What you need to do →
Go through the records and report each line in which the word "agent" occurs.

Dataset entries →
+ + + + +

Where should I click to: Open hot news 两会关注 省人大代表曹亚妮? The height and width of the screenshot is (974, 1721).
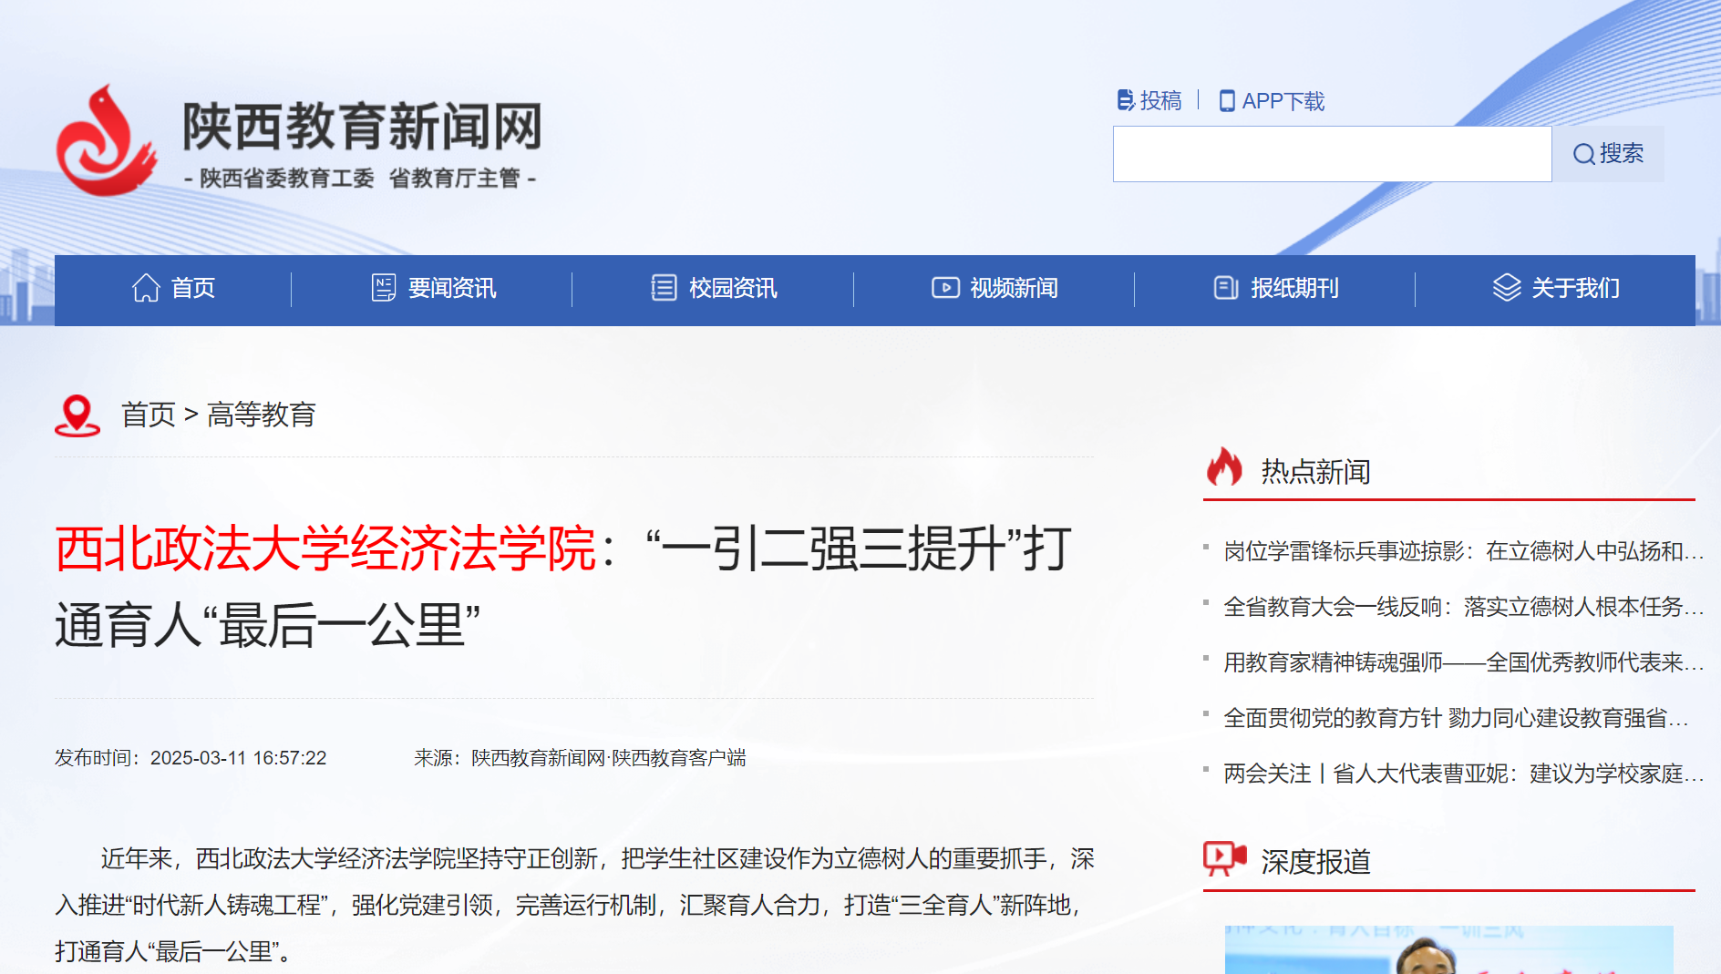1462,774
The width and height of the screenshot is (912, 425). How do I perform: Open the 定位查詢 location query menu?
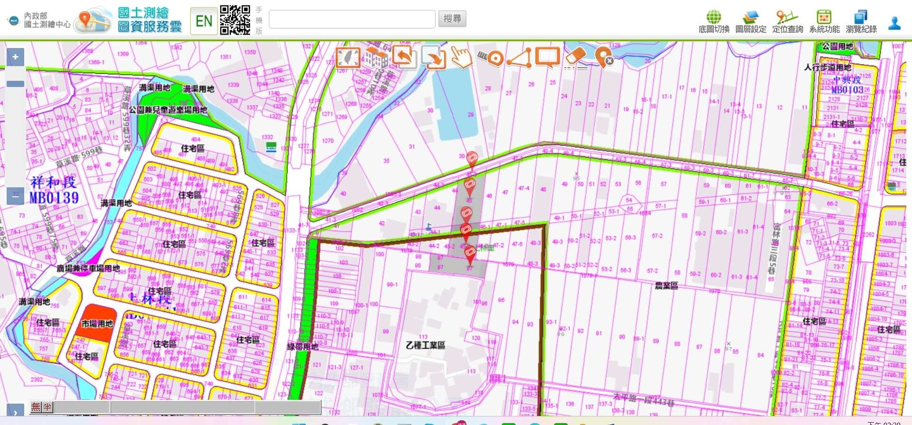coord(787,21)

+ + + + +

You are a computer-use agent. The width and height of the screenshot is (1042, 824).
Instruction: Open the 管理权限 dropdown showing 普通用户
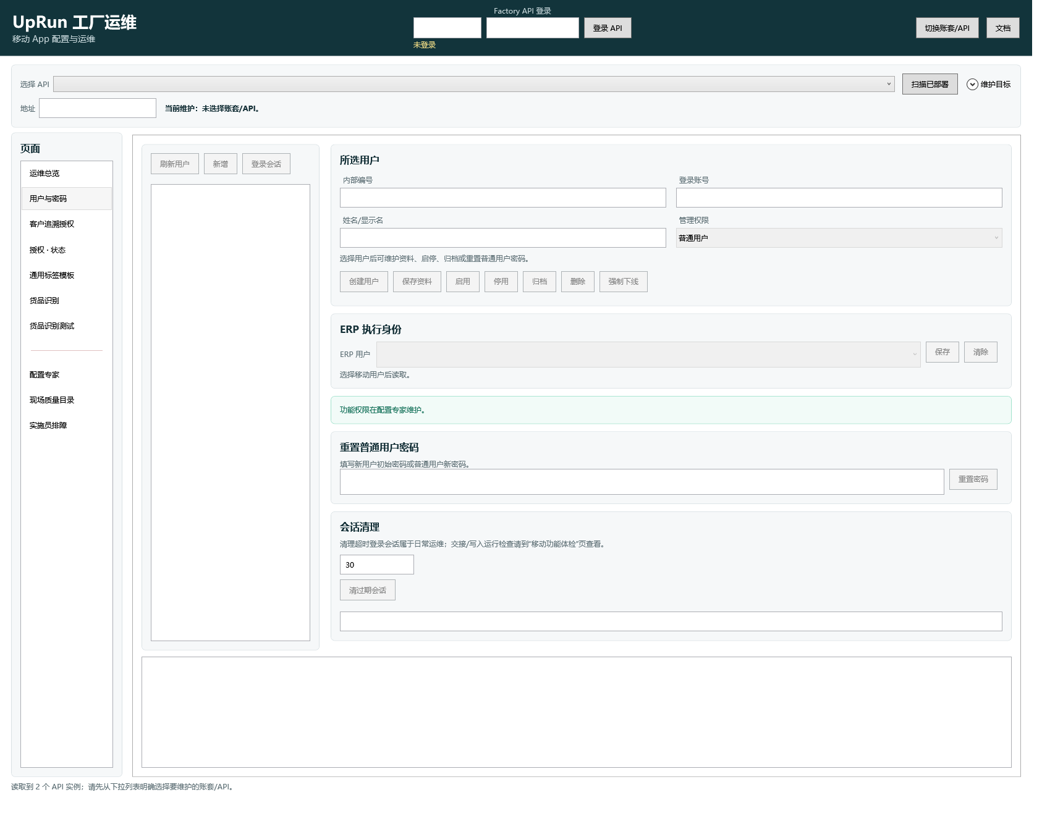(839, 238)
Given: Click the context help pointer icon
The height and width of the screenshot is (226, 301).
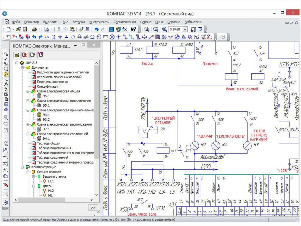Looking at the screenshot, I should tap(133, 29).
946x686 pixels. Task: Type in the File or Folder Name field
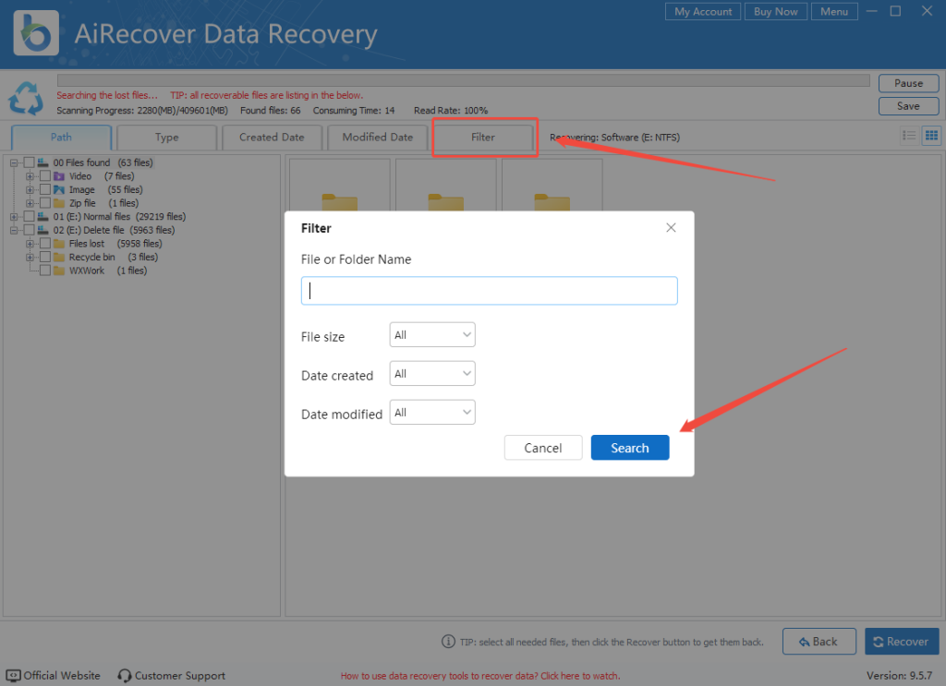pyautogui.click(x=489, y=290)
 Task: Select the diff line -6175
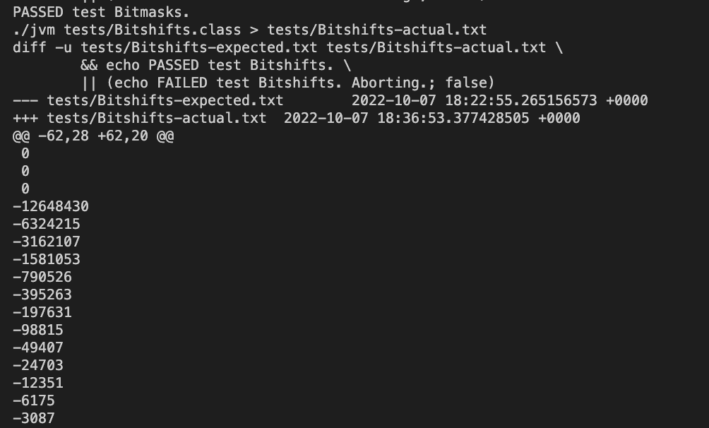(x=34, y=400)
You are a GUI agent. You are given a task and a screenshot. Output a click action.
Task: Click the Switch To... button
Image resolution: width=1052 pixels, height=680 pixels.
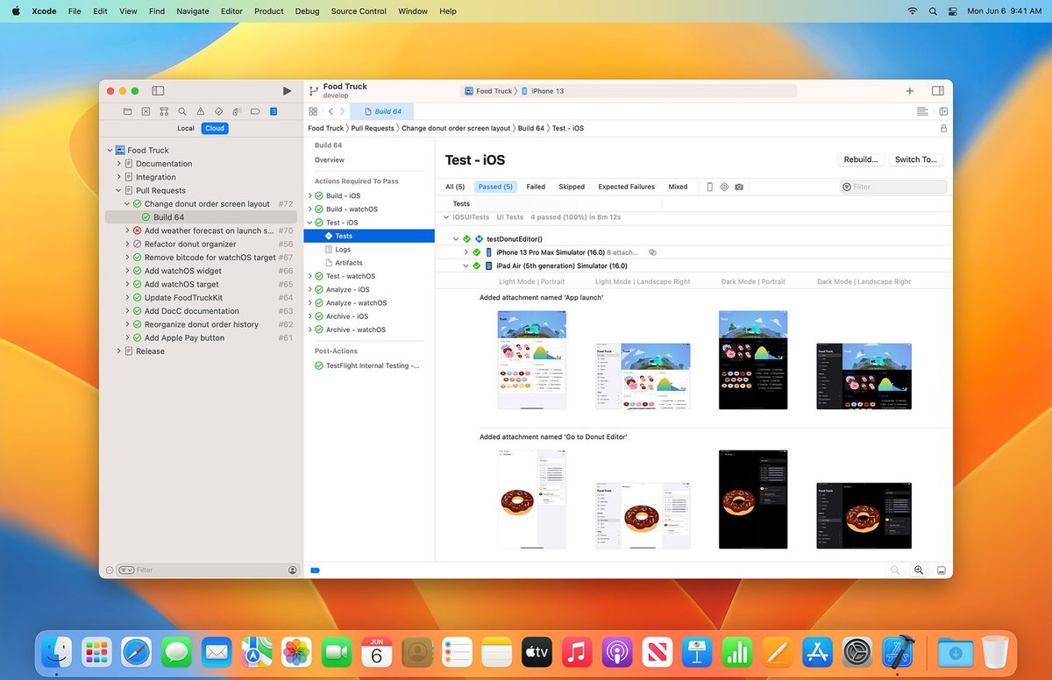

+ + + + +

Exercise result →
You are a computer-use agent. The width and height of the screenshot is (1042, 824).
You are a GUI agent. You are given a task and a screenshot. Output a click action.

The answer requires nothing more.